The 12-meter wooden cross involved in the procession, specially made from trees native to the Solovetsky Islands in the White Sea, was transported from the Solovetsky Monastery to Moscow by sea and erected on the Butovo Polygon, where on August 8, 1937, the first mass executions were carried out by the NKVD (People's Commissariat for Internal Affairs, the secret police organization responsible for Stalinist political oppression).

During these repressions, tens of thousands of people of different ages, professions, and convictions lost their lives.

Notably, the official Russian leadership did not in any way express its observance of this event, except in stories on central television stations typically describing logistics regarding the making of the cross and its symbolism in the epoch of Russia's extraordinary rebirth.

Butovo


RFE/RL's Russian Service spoke with Archpriest Kirill Kaleda, deacon of the Butovo Church, whose grandfather, a priest, was executed here in Butovo in 1937:

"For us, people who have entered the 21st century, it is essential to preserve the memory of those who suffered in the previous, 20th century. This is necessary especially for us. We need to acknowledge these events now, when our society is divided into various groups, when very often between people there is no mutual understanding, we need to remind ourselves of this horrible lesson that our history brought us, so that we can try to find the path to reconciliation, the path to harmony."

▸ **SET PROBLEM A**:
Can you reproduce the passage on the Butovo cross in full, word for word?
The passage on the Butovo cross and the entries come from separate, unrelated sources.

(Screenshot and document pointing data)
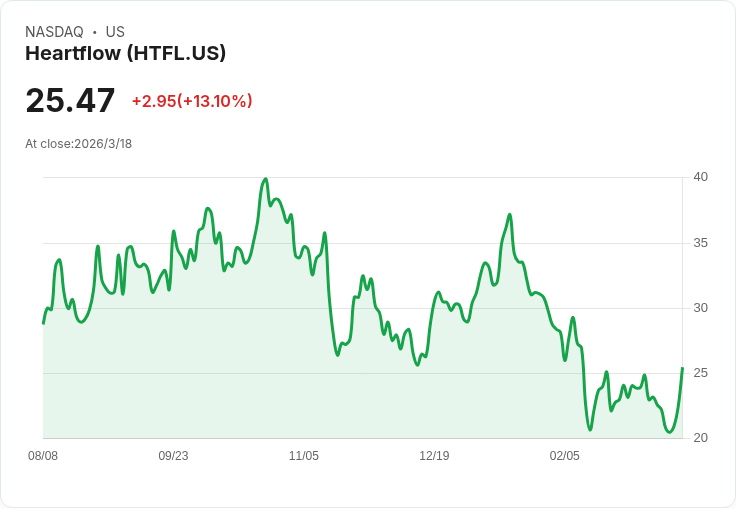Click the right end of the price line
Viewport: 736px width, 508px height.
(682, 369)
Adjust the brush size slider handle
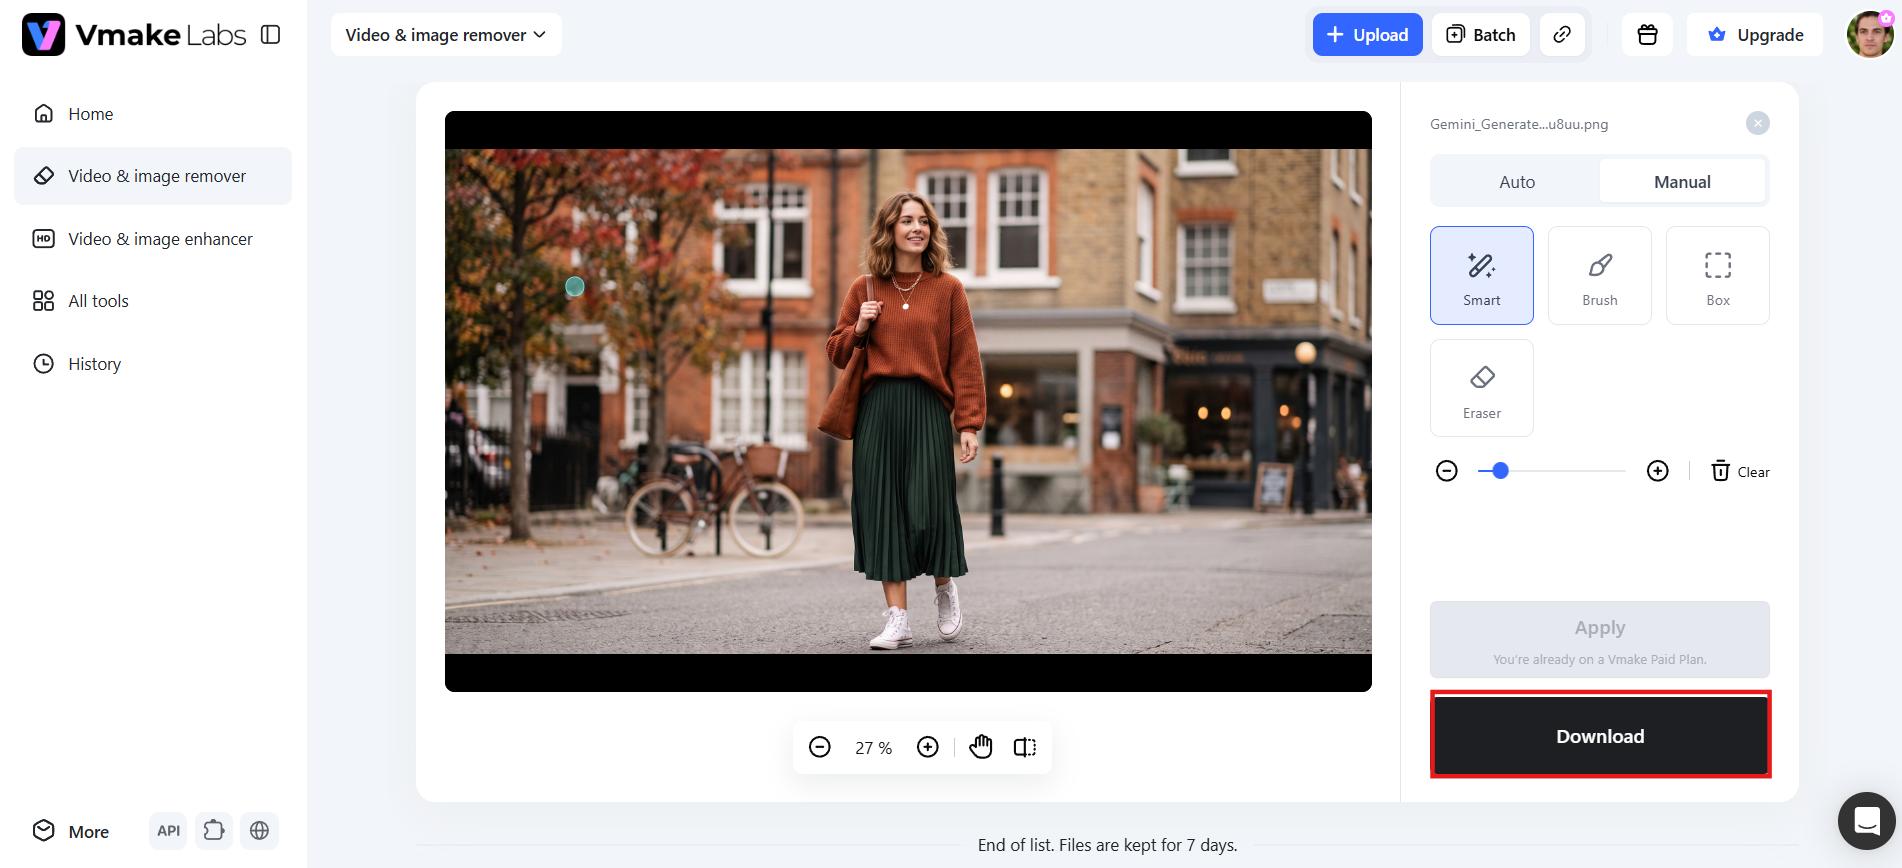1902x868 pixels. (x=1500, y=471)
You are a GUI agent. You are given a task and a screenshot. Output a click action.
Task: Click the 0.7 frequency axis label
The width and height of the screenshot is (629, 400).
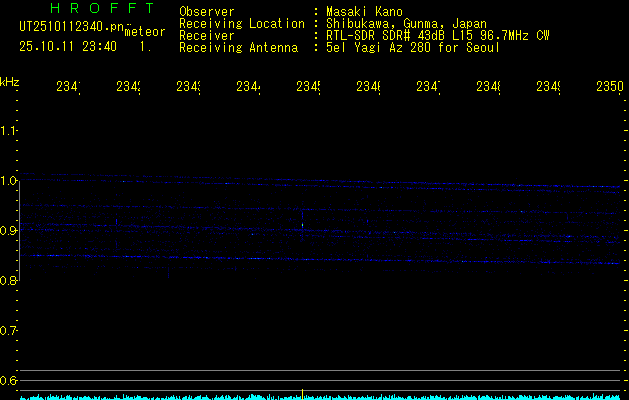9,330

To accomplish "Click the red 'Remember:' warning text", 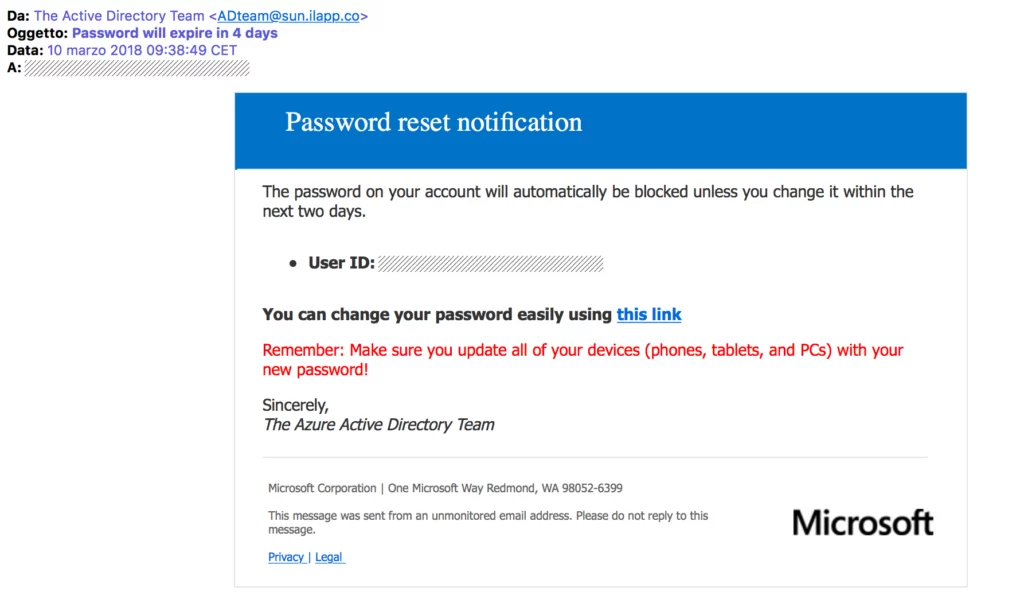I will coord(583,359).
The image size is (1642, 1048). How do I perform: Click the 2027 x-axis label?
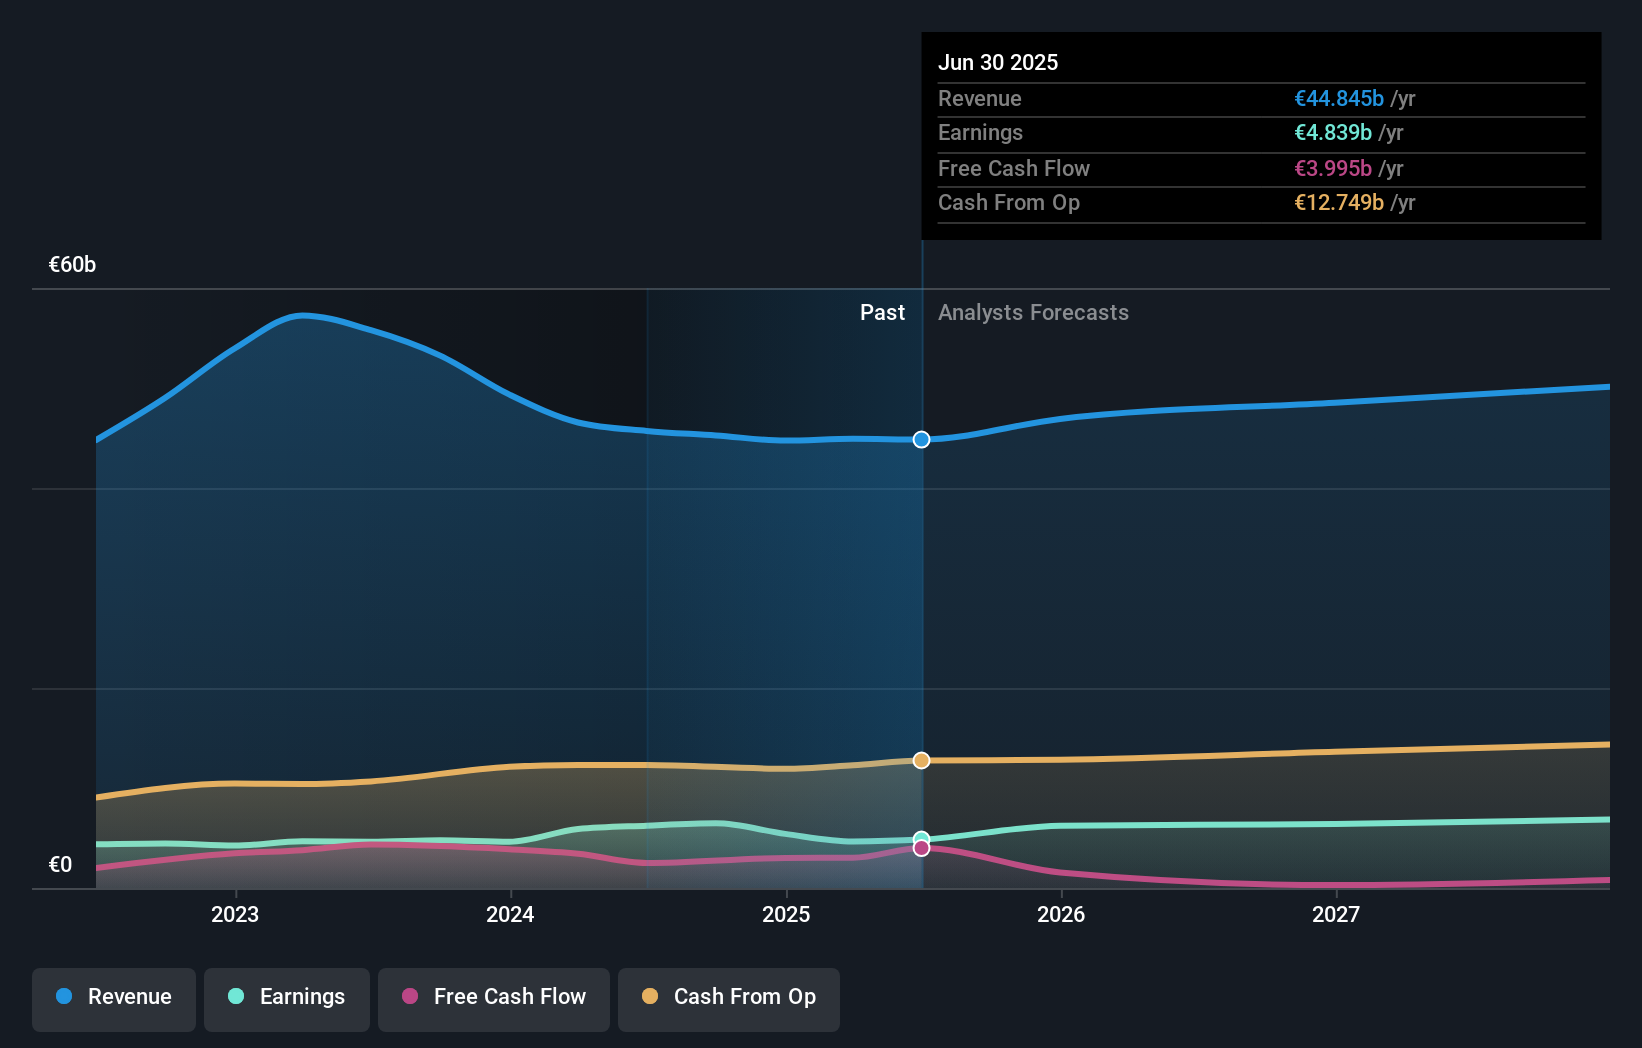[x=1336, y=914]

▸ **SET PROBLEM B**:
Which lines of the entries contain the word "height"? List each of them in full.

▸ **COMPLETE RESPONSE A**:
The 12-meter wooden cross involved in the procession, specially made from trees native to the Solovetsky Islands in the White Sea, was transported from the Solovetsky Monastery to Moscow by sea and erected on the Butovo Polygon, where on August 8, 1937, the first mass executions were carried out by the NKVD (People's Commissariat for Internal Affairs, the secret police organization responsible for Stalinist political oppression).

During these repressions, tens of thousands of people of different ages, professions, and convictions lost their lives.

Notably, the official Russian leadership did not in any way express its observance of this event, except in stories on central television stations typically describing logistics regarding the making of the cross and its symbolism in the epoch of Russia's extraordinary rebirth.

Butovo


RFE/RL's Russian Service spoke with Archpriest Kirill Kaleda, deacon of the Butovo Church, whose grandfather, a priest, was executed here in Butovo in 1937:

"For us, people who have entered the 21st century, it is essential to preserve the memory of those who suffered in the previous, 20th century. This is necessary especially for us. We need to acknowledge these events now, when our society is divided into various groups, when very often between people there is no mutual understanding, we need to remind ourselves of this horrible lesson that our history brought us, so that we can try to find the path to reconciliation, the path to harmony."

▸ **COMPLETE RESPONSE B**:
Viewport: 736px width, 508px height.
The width and height of the screenshot is (629, 400).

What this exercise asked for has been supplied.